◆ **AVAILABLE RECORDS**

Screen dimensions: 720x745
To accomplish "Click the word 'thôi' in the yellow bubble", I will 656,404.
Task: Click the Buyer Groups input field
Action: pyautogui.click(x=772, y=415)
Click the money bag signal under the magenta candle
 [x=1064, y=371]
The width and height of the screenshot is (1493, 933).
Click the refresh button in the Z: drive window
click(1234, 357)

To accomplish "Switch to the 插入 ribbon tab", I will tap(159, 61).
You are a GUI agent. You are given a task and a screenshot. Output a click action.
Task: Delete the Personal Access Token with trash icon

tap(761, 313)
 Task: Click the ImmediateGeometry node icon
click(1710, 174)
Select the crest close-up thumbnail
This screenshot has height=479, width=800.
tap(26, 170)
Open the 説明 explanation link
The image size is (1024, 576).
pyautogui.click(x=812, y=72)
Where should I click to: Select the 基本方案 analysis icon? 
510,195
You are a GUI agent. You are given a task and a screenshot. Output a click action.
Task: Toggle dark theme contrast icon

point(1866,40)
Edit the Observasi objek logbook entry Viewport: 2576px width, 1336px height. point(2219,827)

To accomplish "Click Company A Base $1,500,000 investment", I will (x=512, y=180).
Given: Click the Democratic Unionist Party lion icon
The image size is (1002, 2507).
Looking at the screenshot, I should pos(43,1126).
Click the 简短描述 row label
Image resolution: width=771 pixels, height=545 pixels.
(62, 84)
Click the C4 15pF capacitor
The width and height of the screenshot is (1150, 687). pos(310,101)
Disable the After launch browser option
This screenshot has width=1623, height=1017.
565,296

◆ **WORK REQUIRED**
Print every line of the records above word for word, with nothing changed, added, or left out.

◆ **SOLUTION FOR THIS EXERCISE**
Screen dimensions: 720x745
To accomplish "Click the word 'thôi' in the yellow bubble", I will 656,404.
Task: Click the Buyer Groups input field
Action: pyautogui.click(x=772, y=415)
Click the money bag signal under the magenta candle
 [x=1064, y=371]
The width and height of the screenshot is (1493, 933).
Click the refresh button in the Z: drive window
click(1234, 357)

To accomplish "Switch to the 插入 ribbon tab", I will tap(159, 61).
You are a GUI agent. You are given a task and a screenshot. Output a click action.
Task: Delete the Personal Access Token with trash icon

tap(761, 313)
 Task: Click the ImmediateGeometry node icon
click(1710, 174)
Select the crest close-up thumbnail
This screenshot has height=479, width=800.
tap(26, 170)
Open the 説明 explanation link
The image size is (1024, 576).
pyautogui.click(x=812, y=72)
Where should I click to: Select the 基本方案 analysis icon? 
510,195
You are a GUI agent. You are given a task and a screenshot. Output a click action.
Task: Toggle dark theme contrast icon

point(1866,40)
Edit the Observasi objek logbook entry Viewport: 2576px width, 1336px height. point(2219,827)

To accomplish "Click Company A Base $1,500,000 investment", I will (x=512, y=180).
Given: Click the Democratic Unionist Party lion icon
The image size is (1002, 2507).
Looking at the screenshot, I should pos(43,1126).
Click the 简短描述 row label
Image resolution: width=771 pixels, height=545 pixels.
(62, 84)
Click the C4 15pF capacitor
The width and height of the screenshot is (1150, 687). pos(310,101)
Disable the After launch browser option
This screenshot has width=1623, height=1017.
565,296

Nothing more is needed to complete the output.